Impariamo a conoscerle.

Cannella di Ceylon, o cannella vera
(Cinnamomum Zeylanicum o Cinnamomum verum)

cannella di Ceylon

Cannella di Ceylon. (Cinnamomum Zeylanicum o Cinnamomum verum)

La cannella vera si ottiene dalla corteccia interna di un albero sempreverde della famiglia dell’alloro, nativo dello Sri Lanka.
La cannella vera si rompe facilmente, ha una consistenza molto sottile, come fine carta che forma molti strati quando viene arrotolata. Infatti, quando la si compra in stecca, la si riconosce per la tipica somiglianza a un sigaro.
È la più delicata delle tre, il suo aroma è dolce, con sottili note di chiodo di garofano. In polvere, si può differenziare dalle altre per il colore marrone chiaro.
Anche il prezzo è un ottimo indicatore, la cannella vera di Ceylon è la più pregiata e cara nel mercato.
Per il suo profilo aromatico, la preferisco in tutte le preparazioni dolci che richiedano come ingrediente la cannella.

Cassia, o cannella Cinese
(Cinnamomum cassia)

Cassia. (Cinnamomum cassia)

La cassia è molto più spessa e dura della sua sorella di Ceylon, ha un colore più rossiccio e un aroma decisamente più forte e penetrante, dovuto a una più alta concentrazione di olii essenziali. È la più comune dei tipi di cannella e anche la più economica, poiché il raccolto e la lavorazione sono più facili e meno dispendiosi della cannella vera.
Anche il profilo aromatico è diverso, molto meno sottile della cannella dello Sri Lanka. Più pungente, astringente e fragrante, è da preferire in quei piatti che si cuociono a temperature molto elevate o in cotture molto lunghe.
Attenzione però, a volte le stecche vengono lavorate in modo da farla apparire all’occhio come la cannella di Ceylon e spacciarla come tale. Aroma, colore e prezzo sono i migliori indicatori per riconoscerla.

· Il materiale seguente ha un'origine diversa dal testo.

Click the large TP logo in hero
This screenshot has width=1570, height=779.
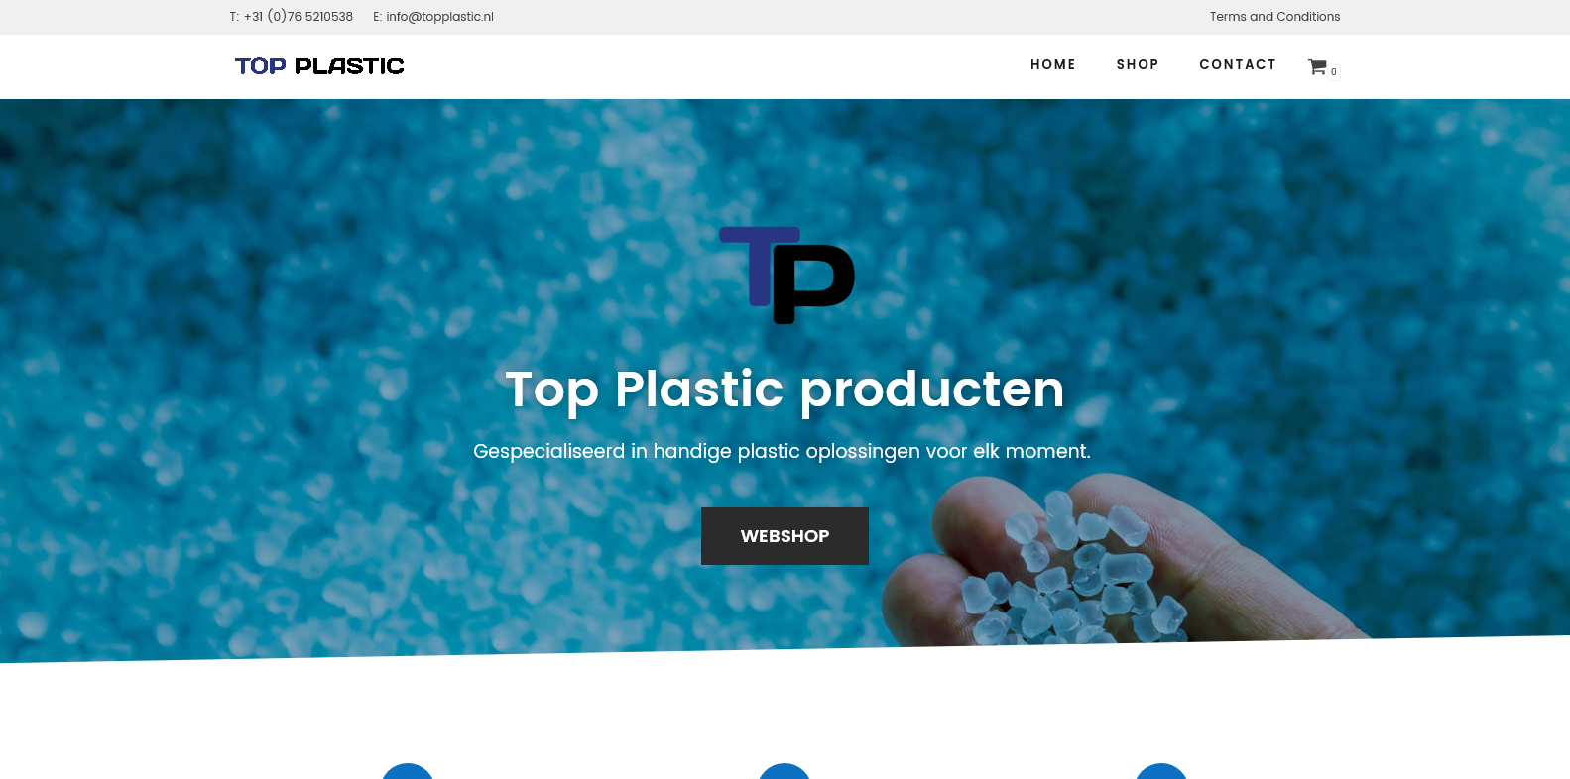click(786, 275)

Cannella di Saigon o cannella del Vietnam
(Cinnamomum Loureirii)

cannella del Vietnam

Cannella del Vietnam. (Cinnamomum Loureirii)

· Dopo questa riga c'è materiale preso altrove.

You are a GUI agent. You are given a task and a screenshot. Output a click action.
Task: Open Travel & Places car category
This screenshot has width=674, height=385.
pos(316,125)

Poco conosciuta in occidente, la cannella di Saigon, malgrado il suo nome, è più simile alla cassia.
È molto più dura e molto difficile da ridurre in polvere, ma tra le specie di cannella, è quella con più alta concentrazione di oli essenziali. Il suo profumo è inebriante e lo si percepisce anche da qualche metro di lontananza.
Data la sua particolare durezza e l’impossibilità di macinarla in casa, è venduta quasi sempre già in polver. Tuttavia,
la si può trovare in stecche in negozi specializzati ed è meravigliosa usata intera in zuppe e stufati.
Il suo aroma risulta estremamente intenso, pungente e complesso ed è un ingrediente imprescindibile della zuppa vietnamita Pho.
Diversamente dalle altre, la cannella vietnamita è sorprendentemente dolce e speziata. Mentre le altre sono leggermente dolci, la vera cannella di Saigon ha una dolcezza paragonabile a una caramella. È ricercata per l’alto livello di gusto che apporta ai piatti. Quando si cucina con questa cannella, si userà una quantità molto minore rispetto alle altre, dipendendo da quanto fresca questa sia. 
Per riconoscerla, basterà assaggiarla: dolce, forte, quasi piccante. Altrimenti, è cassia.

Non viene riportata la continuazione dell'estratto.